Rachel olhou para a detetive de relance e fechou os olhos por um momento. A detetive perguntava justo o que ela mais queria esquecer.

"Eu estava chegando em casa do trabalho e um homem mascarado disse ser o vigilante..." Rachel se permitiu um minuto de pausa, e a detetive respeitou o tempo dela. "Ele era um homem alto, mas não tão alto quanto Finn. Era um homem em forma, eu acho, desses tipos magros e fortes. Ele me disse para eu sair da rua, porque havia perigo, e me puxou para o beco, me segurando por trás e colocando a mão na minha boca."

"Você acreditou?" A detetive perguntou.

"Por um minuto sim... até ele apertar o meu seio e começar a se pressionar contra o meu corpo.
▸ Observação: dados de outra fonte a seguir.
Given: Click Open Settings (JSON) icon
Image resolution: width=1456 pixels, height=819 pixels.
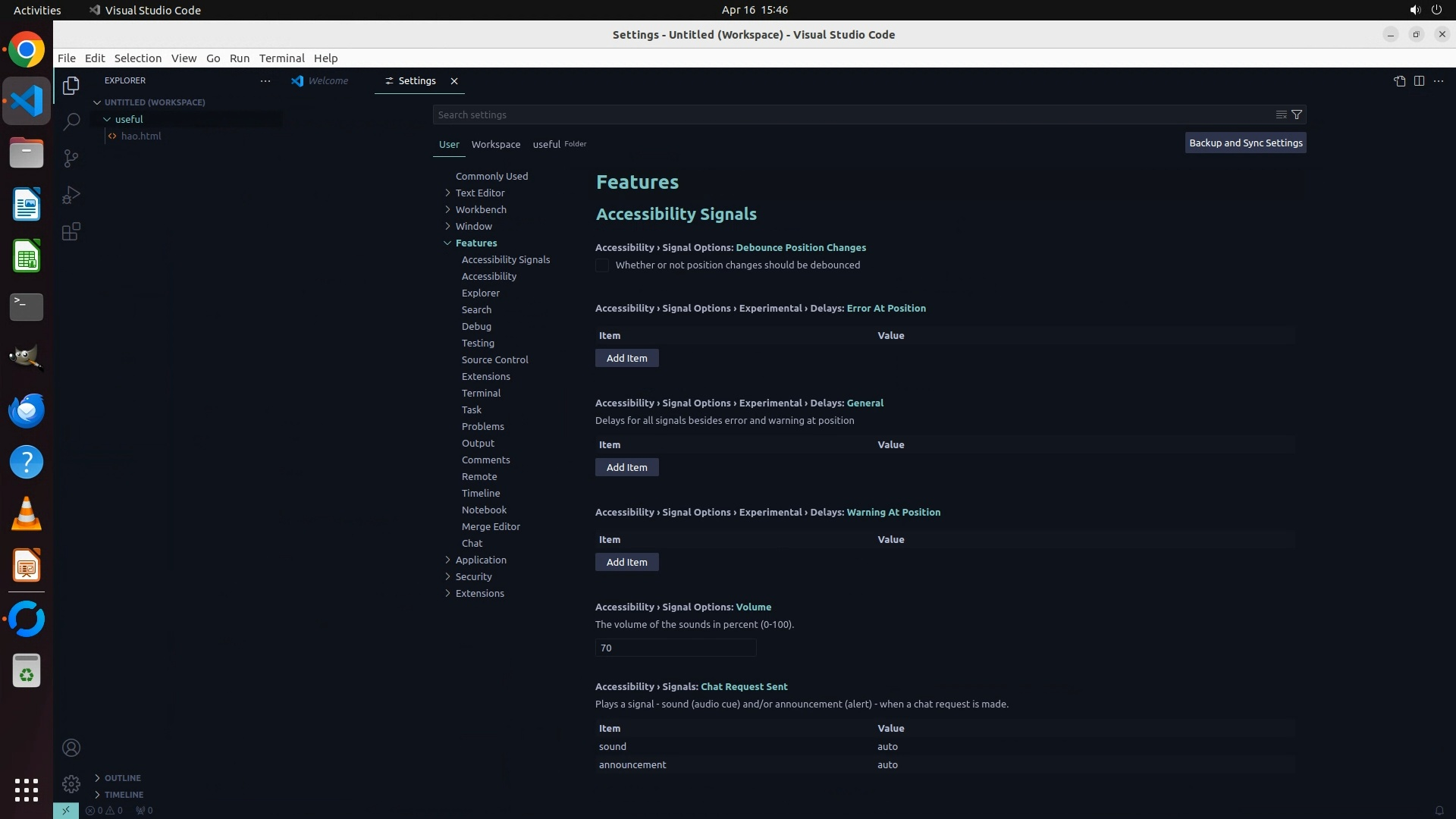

Foi quando eu comecei a lutar para sair dali... daquela situação. Eu vi outro homem passando pela rua, e gritei por ajuda, mas a minha voz não saiu como deveria. Esse homem não me escutou... Então esse vigilante começou a me espancar. Eu tentei revidar, mas ele era muito mais forte. Quando ele quebrou o meu braço, eu perdi as forças por completo. Foi quando eu soube que eu não tinha como evitar. Eu não tive mais certeza se ficaria viva. Ele... teve o tempo dele. Ele foi bruto, e ele não estava com pressa. Quando ele terminou, eu desmaiei. Só acordei no hospital." Rachel limpou as lágrimas e levantou-se do sofá. "Desculpe, detetive, eu não consigo mais."

"Tudo bem, querida. Você nos ajudou muito."

Rachel voltou para o quarto dela. Por mais que racionalmente ela entendesse a necessidade de prestar o depoimento, emocionalmente aquilo era como outra agressão, uma vez que a fazia reviver o que ela implorava para esquecer.